Economy experiences fastest growth in three years

25 - 10 - 2013

Gross domestic product (GDP) rose by 0.8 per cent between July and September, according to the Office of National Statistics (ONS).

This growth was even greater than the 0.7 per cent increase achieved in the previous quarter and is the fastest the economy has advanced since 2010.

 

According to the ONS, there was ‘widespread growth’ in the latest quarter, with increases in each of the four main areas.
 

Output rose in agriculture (1.4 per cent), production (0.5 per cent), services (0.7 per cent) and construction (2.5 per cent).
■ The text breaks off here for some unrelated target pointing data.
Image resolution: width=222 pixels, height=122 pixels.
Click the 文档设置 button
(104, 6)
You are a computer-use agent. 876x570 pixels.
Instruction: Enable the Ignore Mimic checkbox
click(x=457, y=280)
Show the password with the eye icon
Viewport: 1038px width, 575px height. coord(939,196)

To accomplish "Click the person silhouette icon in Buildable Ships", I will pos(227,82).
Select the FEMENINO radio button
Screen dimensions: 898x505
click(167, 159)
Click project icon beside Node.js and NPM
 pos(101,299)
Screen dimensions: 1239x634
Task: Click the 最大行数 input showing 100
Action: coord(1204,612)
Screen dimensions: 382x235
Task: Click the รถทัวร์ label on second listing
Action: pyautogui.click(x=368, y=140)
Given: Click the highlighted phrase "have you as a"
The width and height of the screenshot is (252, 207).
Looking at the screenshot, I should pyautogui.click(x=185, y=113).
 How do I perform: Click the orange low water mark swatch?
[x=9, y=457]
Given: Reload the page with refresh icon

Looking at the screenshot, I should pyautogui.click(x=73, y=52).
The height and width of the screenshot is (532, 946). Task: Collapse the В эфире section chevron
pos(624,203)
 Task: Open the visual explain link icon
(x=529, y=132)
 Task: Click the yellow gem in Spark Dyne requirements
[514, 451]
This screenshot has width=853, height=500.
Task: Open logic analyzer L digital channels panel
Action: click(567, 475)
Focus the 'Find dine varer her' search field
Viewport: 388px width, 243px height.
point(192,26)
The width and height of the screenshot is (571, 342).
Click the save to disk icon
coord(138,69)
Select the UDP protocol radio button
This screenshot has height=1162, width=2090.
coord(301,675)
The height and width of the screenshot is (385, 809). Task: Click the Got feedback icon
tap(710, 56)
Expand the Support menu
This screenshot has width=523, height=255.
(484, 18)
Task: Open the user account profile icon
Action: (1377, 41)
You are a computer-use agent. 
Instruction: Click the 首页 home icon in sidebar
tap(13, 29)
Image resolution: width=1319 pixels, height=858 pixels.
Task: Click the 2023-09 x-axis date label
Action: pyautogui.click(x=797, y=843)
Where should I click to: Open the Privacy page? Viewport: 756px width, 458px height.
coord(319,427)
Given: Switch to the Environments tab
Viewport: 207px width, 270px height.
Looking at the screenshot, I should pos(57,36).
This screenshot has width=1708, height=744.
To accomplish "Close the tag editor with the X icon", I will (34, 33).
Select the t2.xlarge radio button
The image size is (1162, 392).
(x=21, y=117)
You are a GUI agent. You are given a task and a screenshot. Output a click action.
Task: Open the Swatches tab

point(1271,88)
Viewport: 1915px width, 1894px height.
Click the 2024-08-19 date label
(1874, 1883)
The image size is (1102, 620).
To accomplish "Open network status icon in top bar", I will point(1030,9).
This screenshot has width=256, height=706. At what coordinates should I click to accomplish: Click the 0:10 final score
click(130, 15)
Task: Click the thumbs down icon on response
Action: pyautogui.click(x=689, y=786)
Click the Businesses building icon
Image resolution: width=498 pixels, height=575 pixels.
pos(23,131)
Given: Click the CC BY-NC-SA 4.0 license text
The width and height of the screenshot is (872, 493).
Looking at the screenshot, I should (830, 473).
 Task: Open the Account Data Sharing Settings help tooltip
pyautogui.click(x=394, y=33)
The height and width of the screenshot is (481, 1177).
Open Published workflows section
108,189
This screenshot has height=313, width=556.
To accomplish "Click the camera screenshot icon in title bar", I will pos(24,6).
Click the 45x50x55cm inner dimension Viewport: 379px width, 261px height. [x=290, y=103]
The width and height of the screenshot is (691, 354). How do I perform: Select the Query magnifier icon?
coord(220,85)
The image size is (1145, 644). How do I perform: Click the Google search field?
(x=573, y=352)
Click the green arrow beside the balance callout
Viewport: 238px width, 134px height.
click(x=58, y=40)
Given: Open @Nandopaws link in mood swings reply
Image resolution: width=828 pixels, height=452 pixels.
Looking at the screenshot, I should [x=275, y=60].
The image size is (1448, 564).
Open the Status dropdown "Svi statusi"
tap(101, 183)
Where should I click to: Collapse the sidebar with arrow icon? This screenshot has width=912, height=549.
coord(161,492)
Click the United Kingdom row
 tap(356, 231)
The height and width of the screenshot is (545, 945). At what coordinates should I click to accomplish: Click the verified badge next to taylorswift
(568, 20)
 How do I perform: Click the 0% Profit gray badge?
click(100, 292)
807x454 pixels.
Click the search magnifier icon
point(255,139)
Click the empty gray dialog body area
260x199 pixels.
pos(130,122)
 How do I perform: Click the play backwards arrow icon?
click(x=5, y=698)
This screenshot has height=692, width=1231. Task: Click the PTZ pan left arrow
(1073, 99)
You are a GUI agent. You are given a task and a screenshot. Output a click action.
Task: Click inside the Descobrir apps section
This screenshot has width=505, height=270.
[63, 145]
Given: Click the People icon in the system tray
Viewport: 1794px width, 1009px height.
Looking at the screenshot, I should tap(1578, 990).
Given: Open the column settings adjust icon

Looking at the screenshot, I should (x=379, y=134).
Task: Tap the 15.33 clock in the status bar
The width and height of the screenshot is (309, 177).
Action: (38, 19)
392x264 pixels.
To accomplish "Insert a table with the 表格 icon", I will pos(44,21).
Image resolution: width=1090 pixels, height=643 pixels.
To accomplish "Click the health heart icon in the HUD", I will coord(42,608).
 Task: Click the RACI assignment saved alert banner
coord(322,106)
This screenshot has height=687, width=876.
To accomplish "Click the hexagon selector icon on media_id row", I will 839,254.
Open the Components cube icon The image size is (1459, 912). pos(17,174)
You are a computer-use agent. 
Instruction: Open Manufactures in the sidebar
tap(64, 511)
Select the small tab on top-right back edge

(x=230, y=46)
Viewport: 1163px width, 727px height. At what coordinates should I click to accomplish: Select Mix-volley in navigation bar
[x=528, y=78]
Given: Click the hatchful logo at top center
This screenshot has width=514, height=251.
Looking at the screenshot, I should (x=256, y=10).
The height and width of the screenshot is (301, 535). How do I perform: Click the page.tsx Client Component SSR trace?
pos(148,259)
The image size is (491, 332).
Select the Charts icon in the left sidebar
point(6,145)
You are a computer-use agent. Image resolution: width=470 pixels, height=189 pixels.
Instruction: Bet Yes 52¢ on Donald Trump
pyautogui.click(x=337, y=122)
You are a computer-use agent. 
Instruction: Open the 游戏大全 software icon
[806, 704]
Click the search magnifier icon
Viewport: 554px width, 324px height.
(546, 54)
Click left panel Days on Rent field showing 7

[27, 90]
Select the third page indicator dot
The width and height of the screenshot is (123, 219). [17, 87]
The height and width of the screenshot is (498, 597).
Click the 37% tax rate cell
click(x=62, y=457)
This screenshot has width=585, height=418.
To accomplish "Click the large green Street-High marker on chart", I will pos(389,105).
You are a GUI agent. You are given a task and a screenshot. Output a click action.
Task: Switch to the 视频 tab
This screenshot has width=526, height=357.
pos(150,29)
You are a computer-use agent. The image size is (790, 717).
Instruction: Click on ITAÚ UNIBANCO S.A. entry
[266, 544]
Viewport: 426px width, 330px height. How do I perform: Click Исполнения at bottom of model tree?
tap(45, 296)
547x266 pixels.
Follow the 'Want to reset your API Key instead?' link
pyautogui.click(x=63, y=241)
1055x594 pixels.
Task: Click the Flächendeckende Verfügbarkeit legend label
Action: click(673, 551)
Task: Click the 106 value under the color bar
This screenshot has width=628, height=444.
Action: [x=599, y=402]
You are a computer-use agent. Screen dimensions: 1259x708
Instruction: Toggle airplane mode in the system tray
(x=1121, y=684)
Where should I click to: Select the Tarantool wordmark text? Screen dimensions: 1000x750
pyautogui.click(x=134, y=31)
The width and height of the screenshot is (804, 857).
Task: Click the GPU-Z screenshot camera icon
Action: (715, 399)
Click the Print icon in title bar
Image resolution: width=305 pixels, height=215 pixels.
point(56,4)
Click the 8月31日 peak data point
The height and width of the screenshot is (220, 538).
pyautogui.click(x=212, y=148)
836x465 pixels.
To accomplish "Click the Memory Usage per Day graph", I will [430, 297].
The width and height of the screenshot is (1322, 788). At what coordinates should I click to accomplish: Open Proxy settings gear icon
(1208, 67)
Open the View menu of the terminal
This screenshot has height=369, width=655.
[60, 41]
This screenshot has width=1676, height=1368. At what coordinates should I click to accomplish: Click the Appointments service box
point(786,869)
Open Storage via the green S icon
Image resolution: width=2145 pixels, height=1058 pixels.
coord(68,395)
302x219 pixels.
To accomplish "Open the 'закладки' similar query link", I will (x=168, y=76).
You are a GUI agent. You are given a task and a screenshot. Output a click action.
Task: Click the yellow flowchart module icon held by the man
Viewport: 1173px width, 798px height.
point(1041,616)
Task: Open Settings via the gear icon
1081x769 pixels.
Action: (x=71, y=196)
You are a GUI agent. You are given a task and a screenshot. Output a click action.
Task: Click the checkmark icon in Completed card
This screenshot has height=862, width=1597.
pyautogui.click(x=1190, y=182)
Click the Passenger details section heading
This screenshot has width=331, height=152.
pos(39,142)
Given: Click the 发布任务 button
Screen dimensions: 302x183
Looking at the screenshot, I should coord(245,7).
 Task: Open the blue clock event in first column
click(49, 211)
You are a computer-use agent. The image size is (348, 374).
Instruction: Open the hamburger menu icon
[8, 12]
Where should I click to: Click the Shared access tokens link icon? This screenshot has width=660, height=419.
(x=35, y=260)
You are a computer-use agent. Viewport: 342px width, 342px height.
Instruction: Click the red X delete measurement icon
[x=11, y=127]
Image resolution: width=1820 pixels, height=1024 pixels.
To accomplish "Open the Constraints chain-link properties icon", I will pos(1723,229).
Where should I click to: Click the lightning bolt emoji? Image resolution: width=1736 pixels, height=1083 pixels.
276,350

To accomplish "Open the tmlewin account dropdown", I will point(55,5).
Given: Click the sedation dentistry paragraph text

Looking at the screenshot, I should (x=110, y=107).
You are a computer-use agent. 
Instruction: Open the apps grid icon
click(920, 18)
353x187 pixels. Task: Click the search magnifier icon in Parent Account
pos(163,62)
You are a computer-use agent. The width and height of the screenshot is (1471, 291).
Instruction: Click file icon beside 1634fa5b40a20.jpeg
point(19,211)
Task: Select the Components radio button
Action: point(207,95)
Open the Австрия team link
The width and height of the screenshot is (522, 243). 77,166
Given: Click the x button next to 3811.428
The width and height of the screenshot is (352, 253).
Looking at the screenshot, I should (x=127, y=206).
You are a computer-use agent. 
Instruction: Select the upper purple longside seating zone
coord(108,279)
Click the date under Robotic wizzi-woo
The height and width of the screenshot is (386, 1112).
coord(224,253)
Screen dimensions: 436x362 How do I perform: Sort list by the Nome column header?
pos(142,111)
For the construction industry, it was the second successive quarter of growth after a changeable year.
 
 
‘This could signal that a recovery in that sector is really under way,’ said the BBC's chief economics correspondent, Hugh Pym.
 

‘Turning a corner’
 

Responding to the overall figures, Chancellor of the Exchequer George Osborne tweeted: ‘This shows that Britain’s hard work is paying off & the country is on the path to prosperity.’
 

Prime Minister David Cameron, who also took to Twitter to respond to the news, said: ‘Today’s encouraging GDP growth figures are another sign we are turning a corner – building an economy for hardworking people.’
 

‘No recovery at all’
 

Shadow chancellor Ed Balls also welcomed the figures, hailing the growth as ‘long overdue’.
 

However, he remarked that ‘for millions of people across the country still seeing prices rising faster than their wages, this is no recovery at all.’